What You Need To Know Before You Buy A Franchise

A franchise business may sound effortless and profitable. For starters, franchising an existing restaurant business can sound like a much safer alternative—considering that the franchisor brand is already established, and has a market share in place. However, the process of starting a one is far more elaborate than it seems.

If you’re an aspiring restaurateur looking to acquire a restaurant franchise, read ahead to find out key aspects to consider before you sign the Franchise Agreement.

#1 Restaurant format and local markets

Before reaching out to the franchising brand, learn what restaurant format would profit best at the location you are planning to open.
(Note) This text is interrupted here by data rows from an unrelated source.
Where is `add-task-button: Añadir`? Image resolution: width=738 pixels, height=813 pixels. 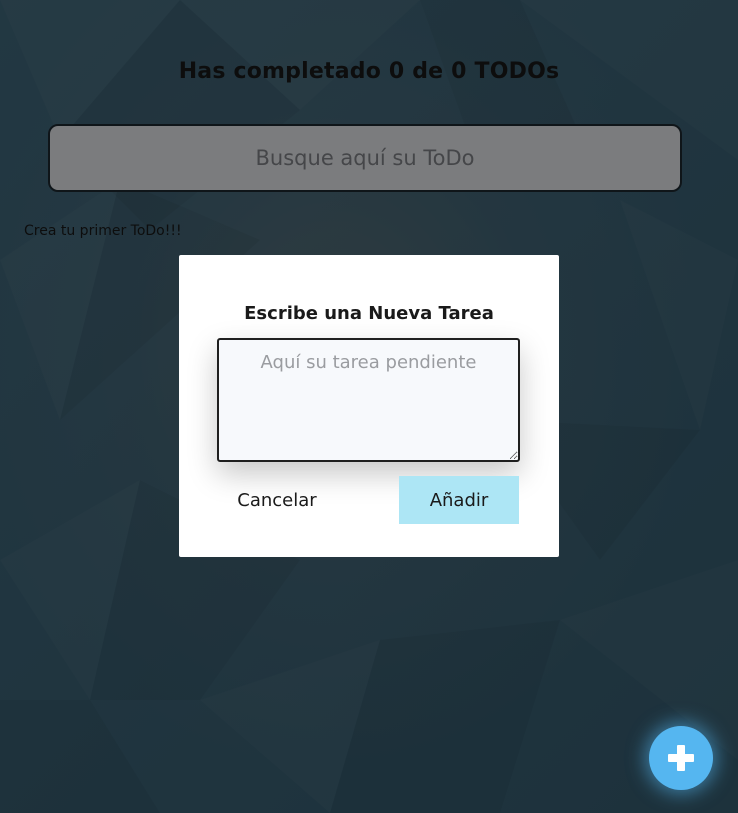 add-task-button: Añadir is located at coordinates (459, 500).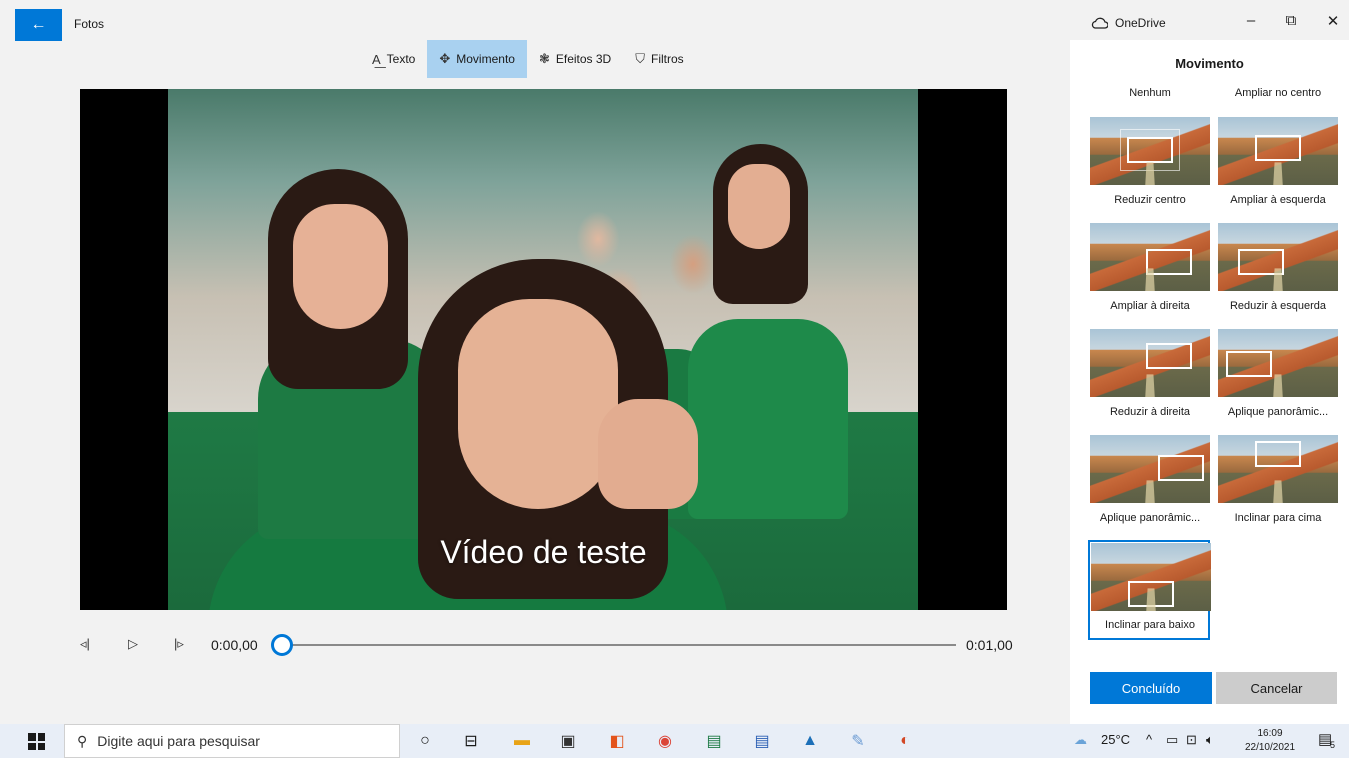  What do you see at coordinates (133, 644) in the screenshot?
I see `play-icon: ▷` at bounding box center [133, 644].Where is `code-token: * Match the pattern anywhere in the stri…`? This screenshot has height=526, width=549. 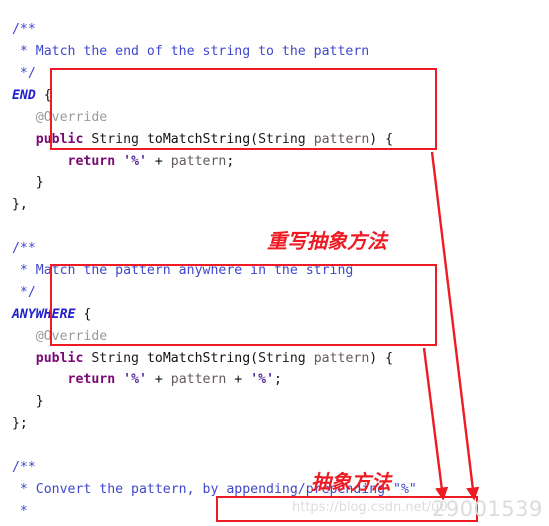 code-token: * Match the pattern anywhere in the stri… is located at coordinates (182, 270).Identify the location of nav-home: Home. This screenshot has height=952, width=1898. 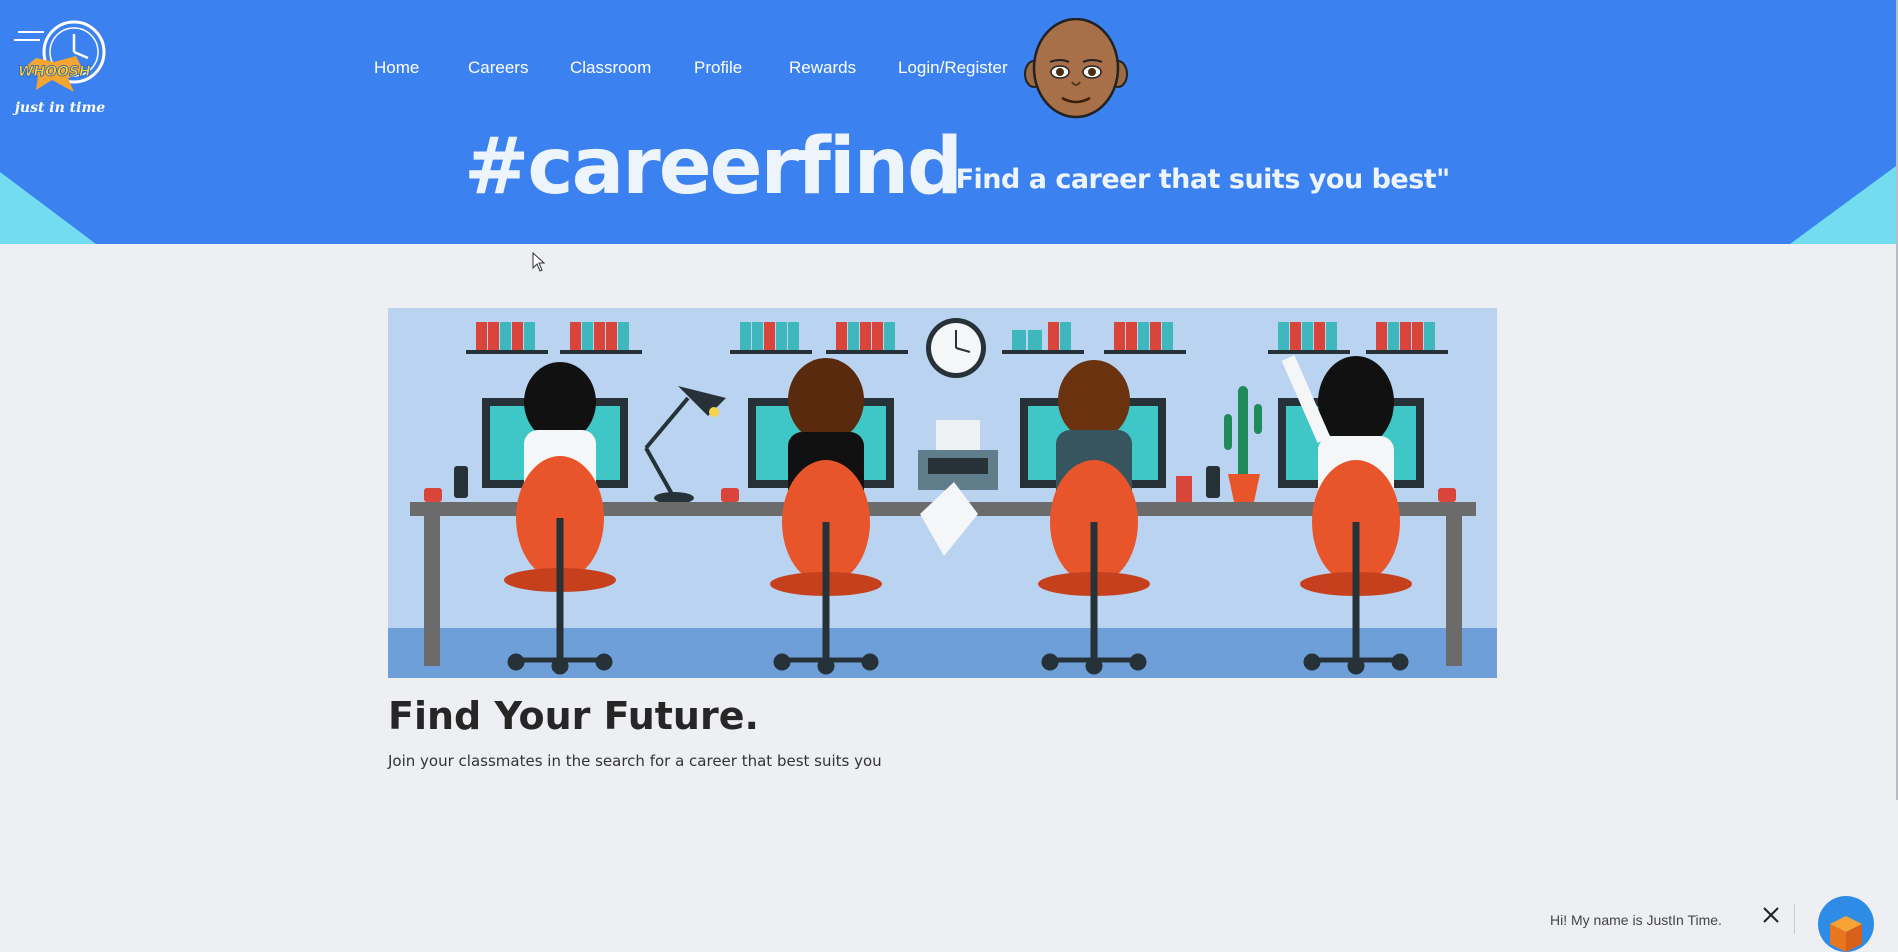
(396, 68).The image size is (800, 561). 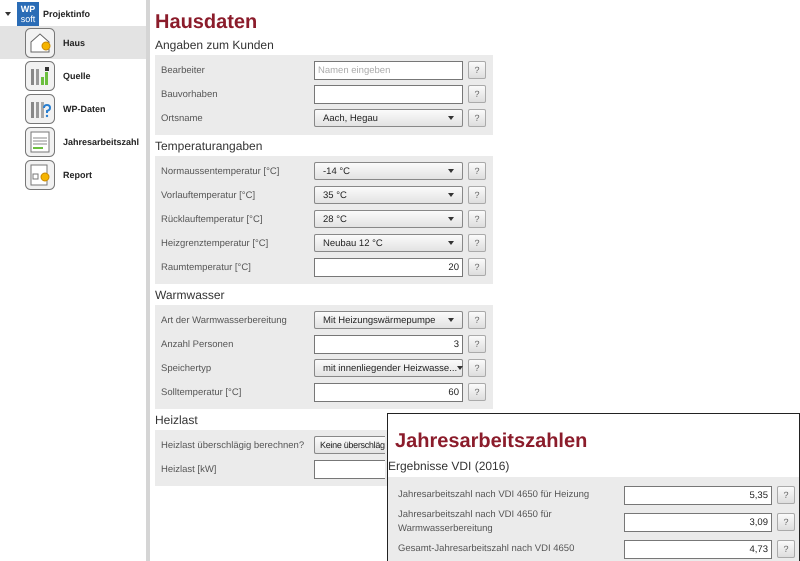 I want to click on field-label: Raumtemperatur [°C], so click(x=206, y=267).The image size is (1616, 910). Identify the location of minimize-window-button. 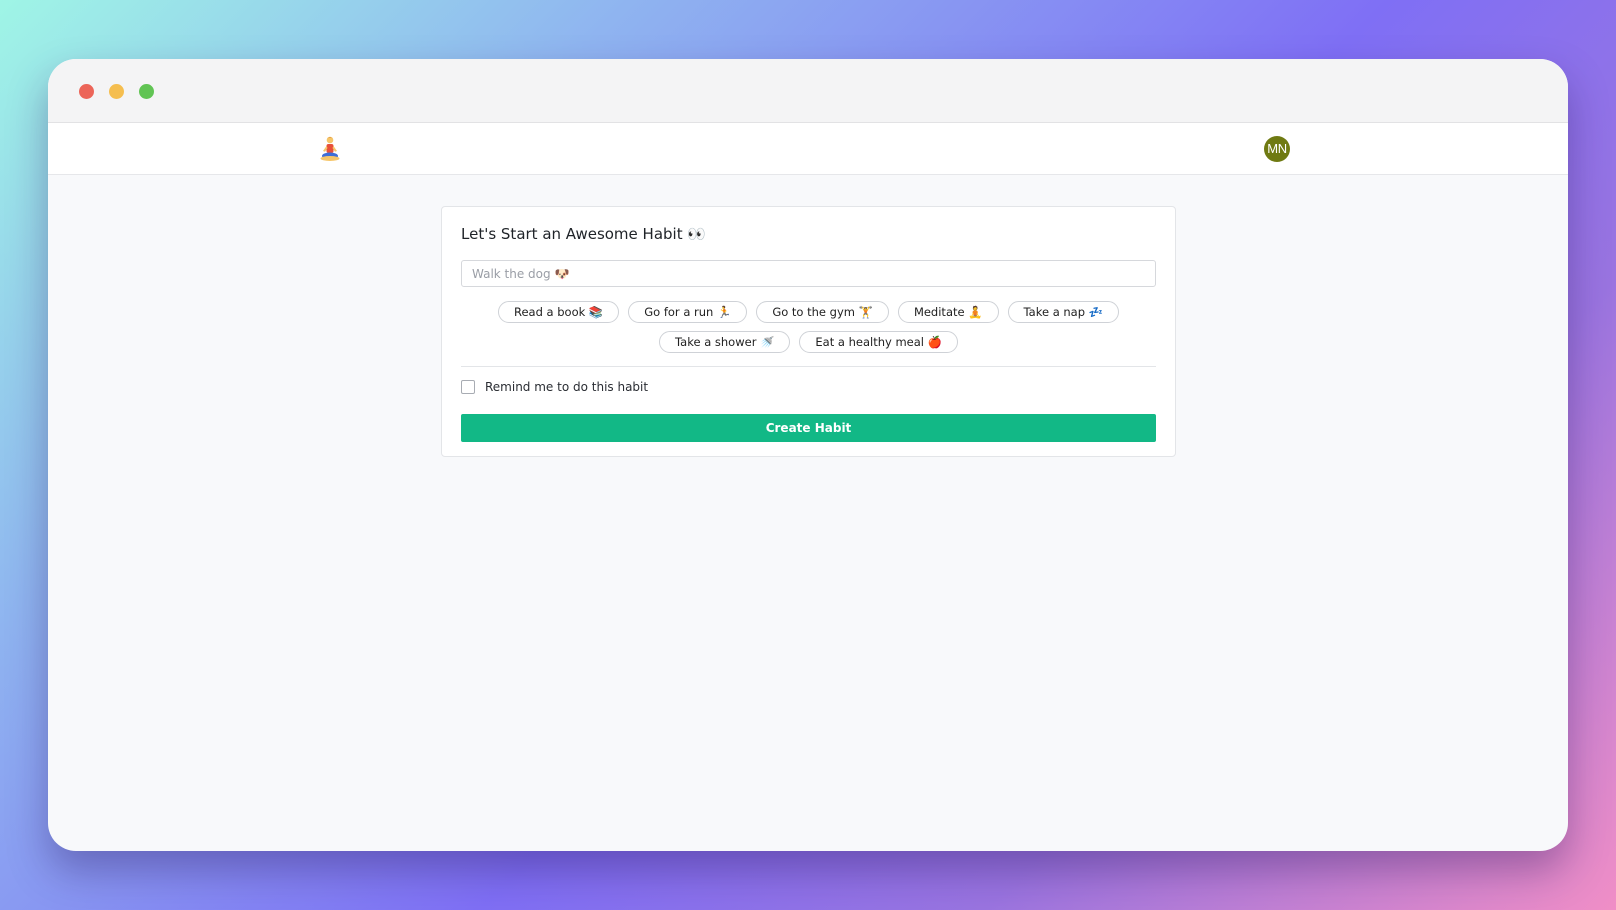
(116, 92).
For example, fine dining restaurants would work best in second to first class locality while a quick service restaurant (QSR) is profitable in areas with higher foot traffic like shopping malls or university campuses.

#2 Budget

Different franchise brands demand different costs. Your financial plan should cover especially the royalty fee (depending on the terms laid out in the Franchise Agreement) and any additional costs that will apply. Additional costs include your vendors and suppliers, staff hiring and training, restaurant technologies, etc. If the finalized costs exceed your initial budget but the return on investment (ROI) measures well, make sure to have a handy source you can procure funds from.

#3 The Franchisor

Knowing where your Franchisor Brand lies in the food service market is crucial to avoid risks and losses. Look into its profile—its shareholders, officers, and directors, maturity, success rates, and brand recognition in the market. Besides those, make sure to check how many franchises are already operating for more than three years and how many have failed. Better yet, get in touch with the Franchise owners and find out if they are making a profit or have gone broke.

#4 The Franchisor’s competition

The local market’s direct and indirect competition should be thoroughly looked into. Consider your competitor’s brand recall and recognition, and think about how you can make yours different.

#5 The Franchise Agreement

After your research, make sure to scheme through the Franchise Agreement and its content—established policies, franchise fees, and impending royalties. Since the brand’s name will now be at stake, be aware of the basic support your Franchisor will be providing in terms of staffing, operations, marketing, and raw supplies.